▶ _Challenges_
A. Decide whether each statement below agrees with the blog posts on the lingering Christmas tree and slow weekend mornings. Answer yes or no for each, and quote the words of the posts that settle it.
(i) The writer packed the breakable ornaments into three smaller boxes in less than half an hour.
(ii) The writer still wraps each ornament in tissue and separates them with cardboard.
(iii) On weekend mornings the writer gets up and goes to the kitchen for a warm cup of coffee.
B. Carry on the blog posts on the lingering Christmas tree and slow weekend mornings, starting right after their final sentence.
------ Passage to read
Sunday, January 31, 2010

It’s a ‘January Tree’ this year, hoping for hearts next

The brown needles were needling me. They were also stabbing anyone who walked in stocking feet on any floor in our house. Needles have a tendency to travel.

I couldn’t put it off any longer. I had to take down the Christmas tree.

It was a tiny defeat, for sure. I don’t remember any tree of mine — artificial, live or in some middling phase of its demise — being dismantled before February.

It has become a something of a family joke: "How long is their tree going to stay around? We have a Christmas Tree but they have a January Tree, and Valentine’s Tree and soon my guess is they’ll be working on a Mother’s Day Tree … that’s if the house doesn’t burn down first."

It’s not funny, I know. It could happen. And as someone who unplugs the toaster oven when not in use, I should know better … or at least know enough not to tempt fate.

I often tell people that I’m lazy. But that’s not really true. Sure, everyone is keen on decorating the tree when the spirit of the season is fresh and new but once the bow is off the package, few (compulsive folks not withstanding) are as eager to painstakingly re-wrap the trappings and pack them away.

But I’ve given up on the careful storing of holiday artifacts years ago. Sure, I started out meticulously wrapping each ornament in tissue and separating them with sheets of cardboard, be they delicate glass orbs or layers of felt glued together with pom-poms and sequins.

However, with each progressive year I shave off a few minutes more on my takedown time. This year I broke down and bought an enormous plastic tub – the kind with a snapping lid and festive holiday colors -- and recycled the myriad cardboard boxes, marked "X-Mas" in Sharpie, that have been chasing me from apartment to apartment, home to home, during the last two decades.

I had condensed all the breakables into three smaller boxes within 27 minutes, then jammed the boxes into the storage tub and padded them with the soft, stuffed or impossible to destroy curios.

A few more minutes and the three strands of tiny twinkle lights that had been wrapped around the pine were wrapped (wrist-to-coil action) and stowed with room to spare.

No, it’s not the chore.

It’s just the idea of going to all the trouble — knowing at the outset that the thing you tethered to the top of your car had been happily living a farm-fed life for five to seven years — of dragging a living tree in from the outdoors spending an hour (or seven) getting it positioned straight in the stand (even if you give up and accept its crookedness as a natural quirk) and then putting on it every piece of glitter you’ve collected since your preschool days, forcing you to walk down memory lane for the *mumbles-a-number* time. ... All to have it wither and die in the span of three weeks’ time.

After having gone through all that, I want to HAVE this tree for longer than a few weeks. I want to read by its light on the Epiphany and hang hearts on its limbs for Valentine’s.

It seems so simple to me: I just want to enjoy every brown, crinkling sap-oozing day for as long as I can.

I want to vacuum up needles for an eternity.

Sunday, January 24, 2010

No one really wants TV to take them away

On weekend mornings I have a hard time getting off the couch. Even for coffee.

The kids play around me in a low growl that is a mix of fighting and fidgeting over various tiny toys. Any one of which is destined to puncture my sole if I were to venture into the kitchen for a warm-up. I stay put drinking cold dark roast and hoping the caffeine will start to do its work soon.
------------
------ Information provided
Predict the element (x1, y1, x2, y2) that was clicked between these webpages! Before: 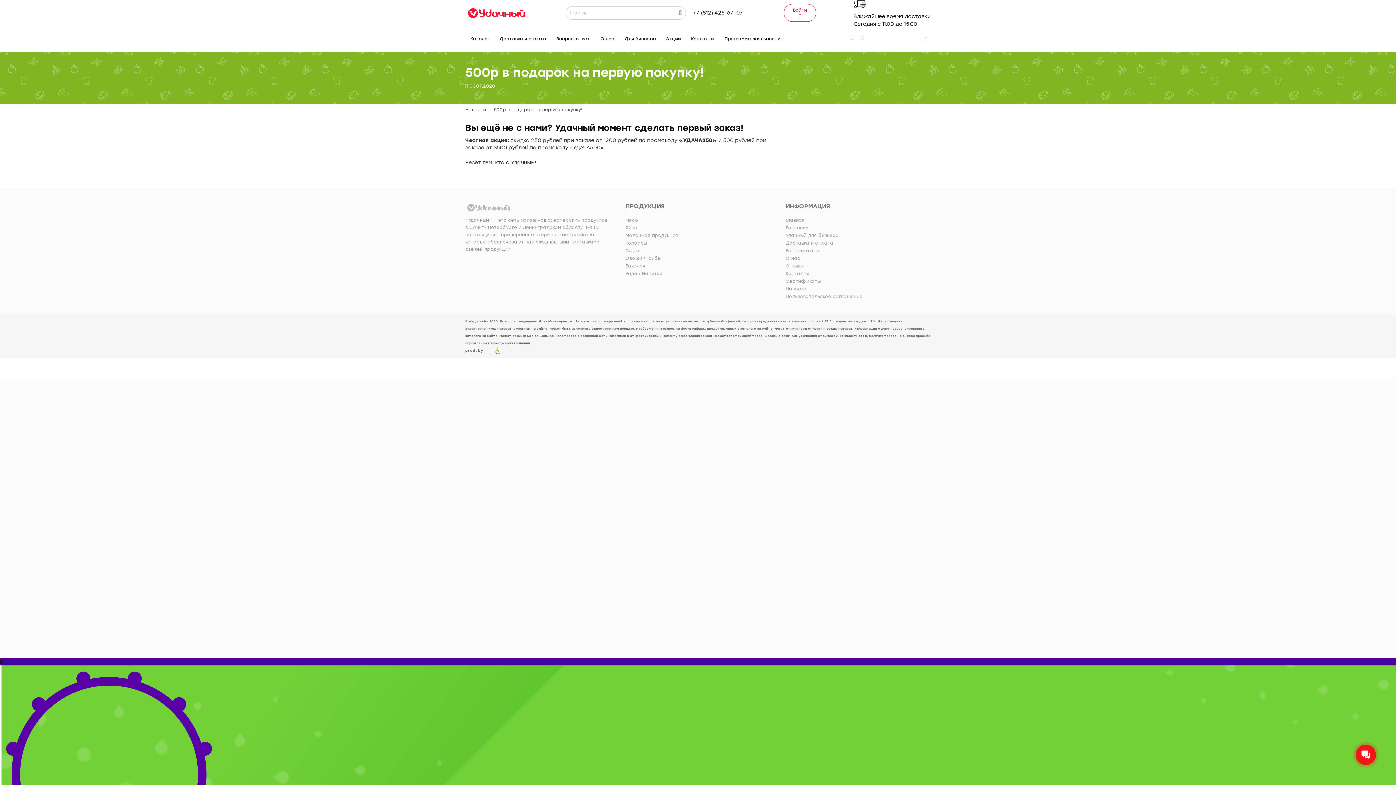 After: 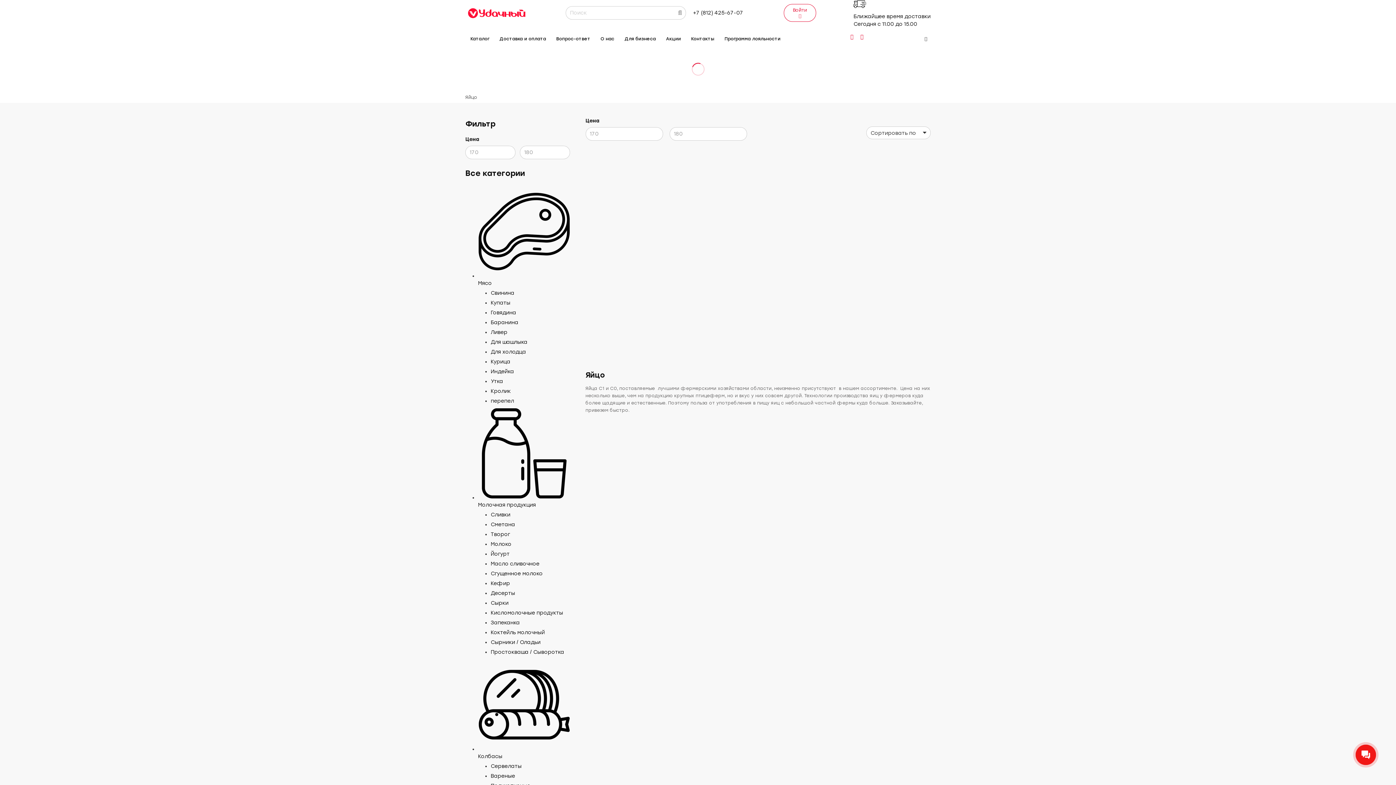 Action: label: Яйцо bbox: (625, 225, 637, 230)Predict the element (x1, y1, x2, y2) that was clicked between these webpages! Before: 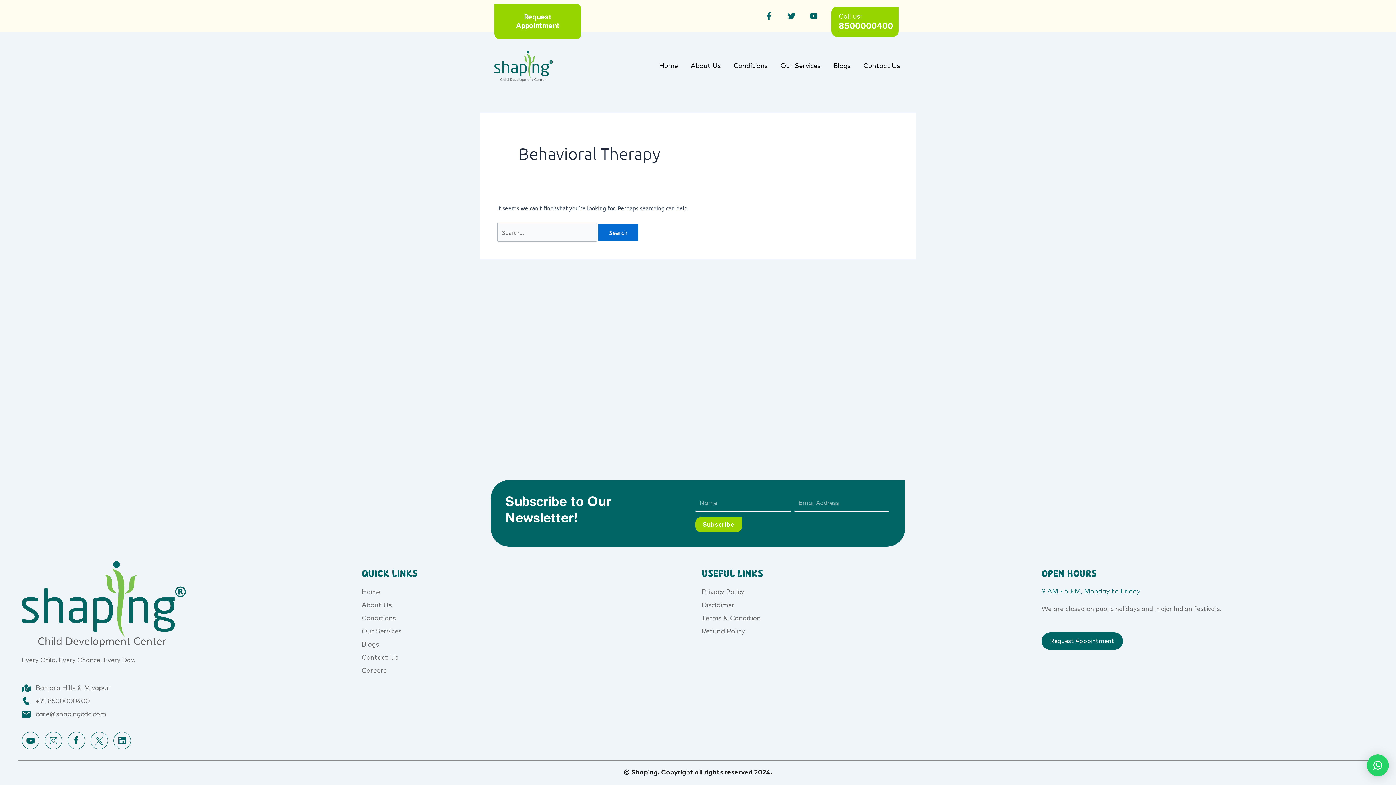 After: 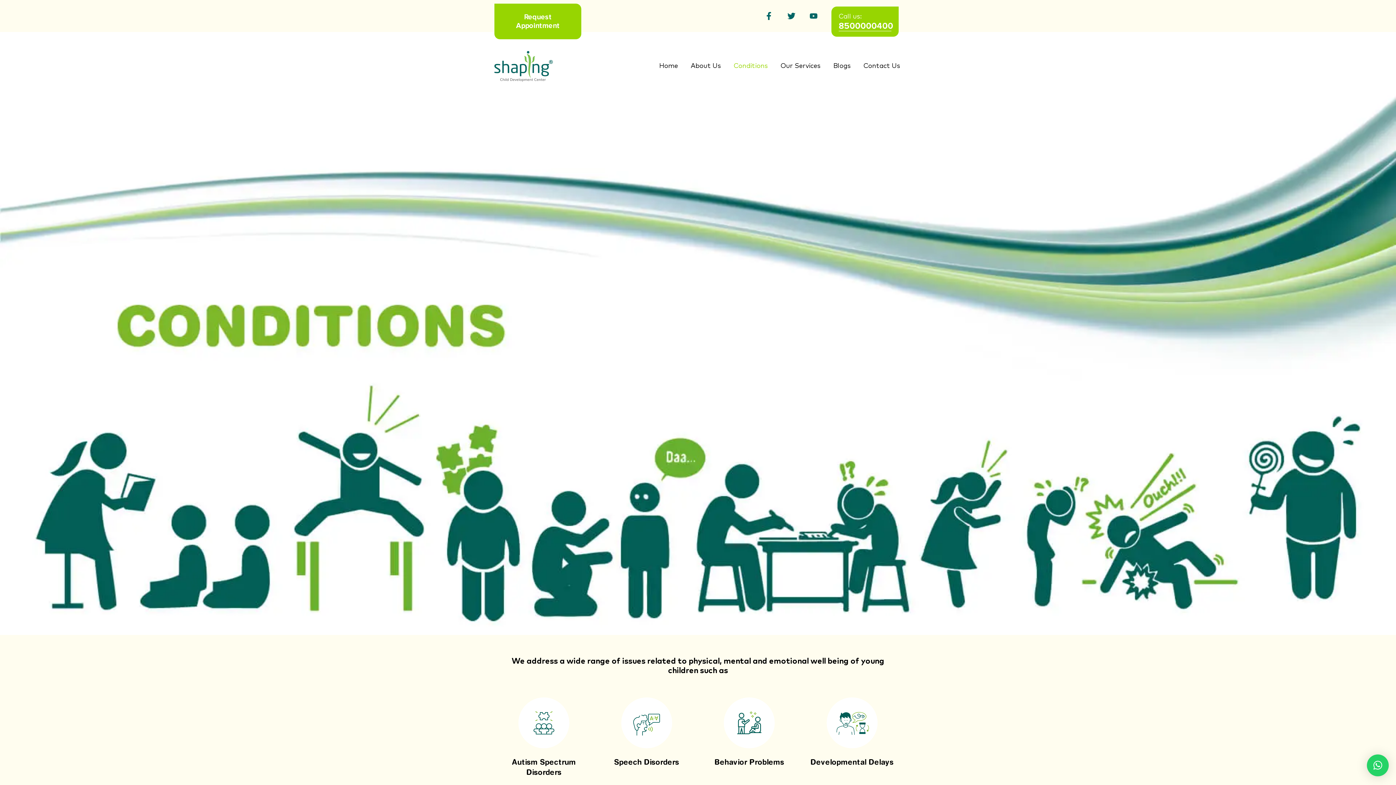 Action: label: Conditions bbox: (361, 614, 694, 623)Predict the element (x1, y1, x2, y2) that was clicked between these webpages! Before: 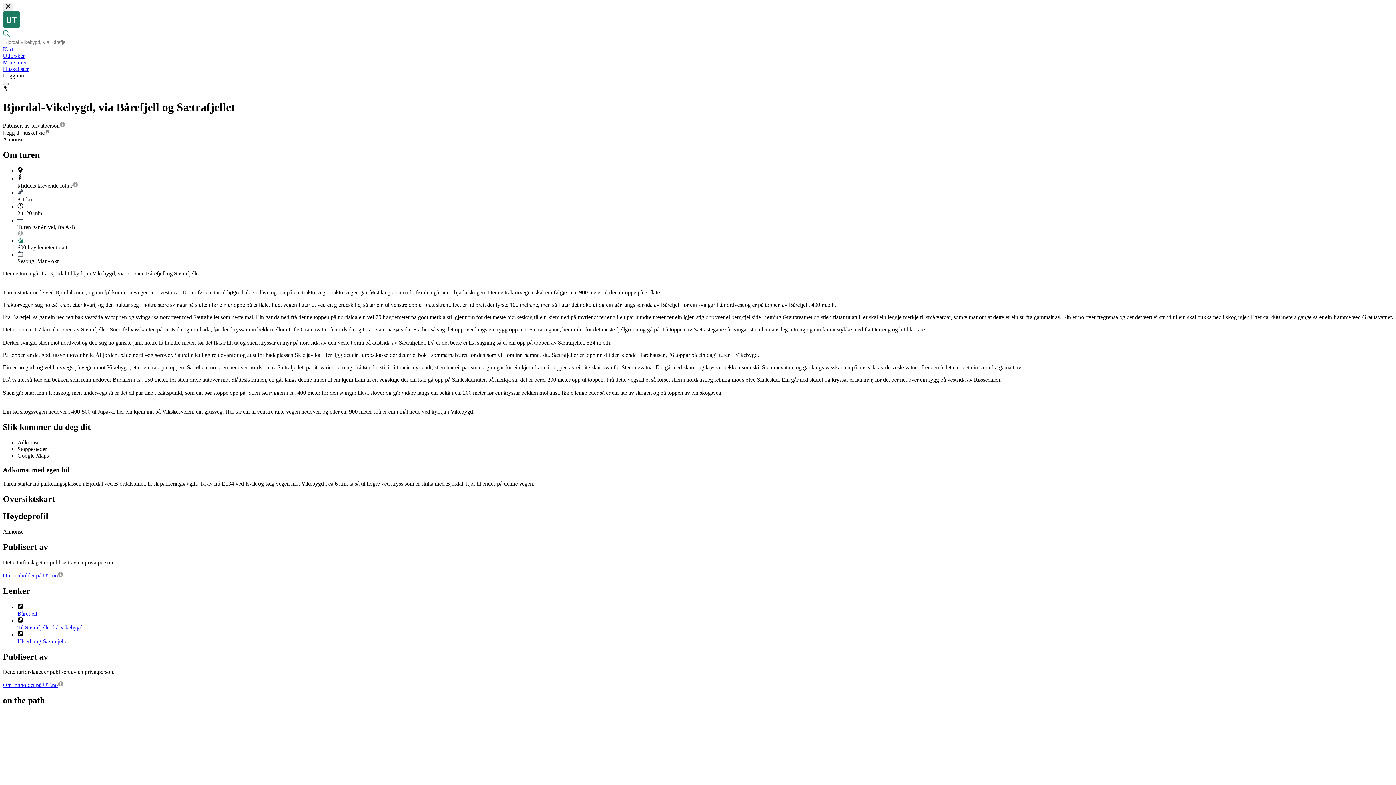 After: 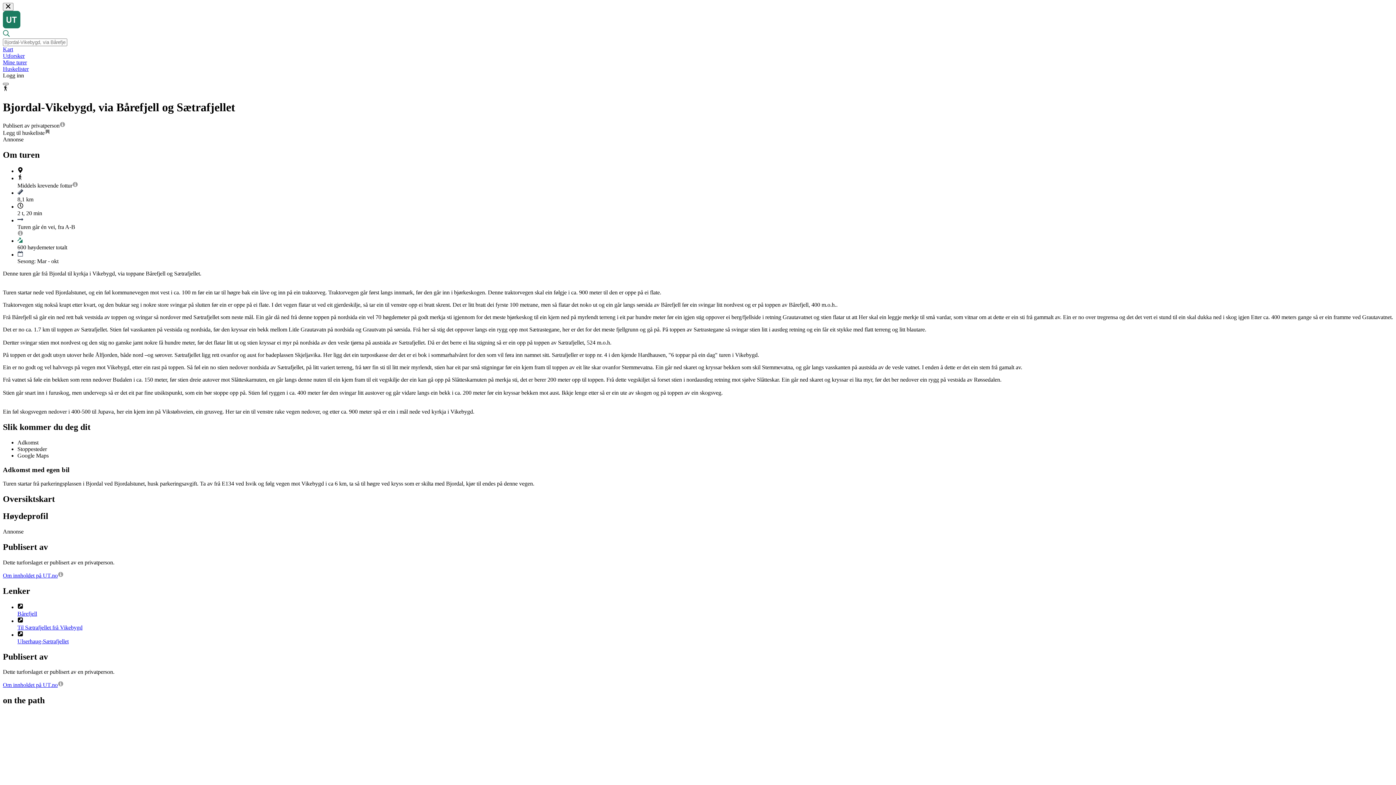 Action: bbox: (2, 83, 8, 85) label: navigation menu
------------
▶ _Answers by task_
A.
(i) Yes: "I had condensed all the breakables into three smaller boxes within 27 minutes"
(ii) No: "But I’ve given up on the careful storing of holiday artifacts years ago."
(iii) No: "I stay put drinking cold dark roast and hoping the caffeine will start to do its work soon."

B.
Every so often Ittybit ventures over to the place where I’m entrenched and tries to coax me out of my imposing quiet.

"Will you put the wings on my Angel Polly Pockets doll for me?" she asks.

"Do you have a ‘please’ for that request?"

"Please?" she says sweetly.

I reiterate my long-standing mantra -- Moms Don’t Play -- but I take the doll and try to affix the wings.

It’s not working, they won’t stay put.

I hand her pocket doll back with an apology and a recommendation. "I think you might have to hold your thumb on her back when you play with her to keep her wings stable."

She narrows her eyes at my idea, a look I know to be questioning my sanity, but disappears upstairs.

Small objects have a tendency to disappear around her brother, who is heading over to the couch full-speed ahead in his too-big shoes.

"Mommeee! Want watch ‘Diego GO!’"

My head hurts at the temples.

I click on the T.V.

I want them to play quietly. Be invisible. I want to finish my coffee. "Television … take them away."

But instead of the colorful ’toons they are used to, pictures of real suffering fill the screen.

What is this? Ittybit asks, lured back into the living room by the sound of television voices.

"This is a news story about a disaster that happened in a place called Haiti," I tell her.

My husband comes in from his desk and sits next to me. The Champ climbs into his lap, bringing with him a car he’s dismantled and packed its trunk with pilfered parts of Lego sets and other toys he’s gleaned. Ittybit sits in mine, forgetting her brother’s recent trespasses.

They don’t ask me to change the channel. No one can look away.

"What happened?," she asks. "Why are those people living outside? Why can’t they go home?"

We answer as best we can. There was an earthquake. Their homes are destroyed. Places nearby that could help them were destroyed, too. They have to wait for help from elsewhere. Help from elsewhere takes time.

The announcements from the broadcast keeps coming as I try to explain: No water. No food. Survivors still buried in rubble. Hope diminishing by the day.

A doctor talks about the suffering, the lack of supplies and infrastructure. The numbers are hard to picture.

On the screen a little boy screams in agony and shock, "why me," as he lays gripping a stranger’s hand in a make-shift triage center. He is waiting for someone he recognizes to comfort him. His parents are gone.

That was too much for ittybit, who understood the sentiment and urgency if not the boy’s words. It was too much for me, too. In that moment, that boy was my child, too.

They cut to a commercial. … A woman talks about dessert cups.

Ittybit brightens as her brain switches deftly from the confusion of what she’s just seen to a familiar game she plays with her father.

"What are they trying to sell me," daddy, she asks?

"Crazy, isn’t it?" He answers. "People are suffering in Haiti and here in America we’re trying to figure out what pudding choice is best."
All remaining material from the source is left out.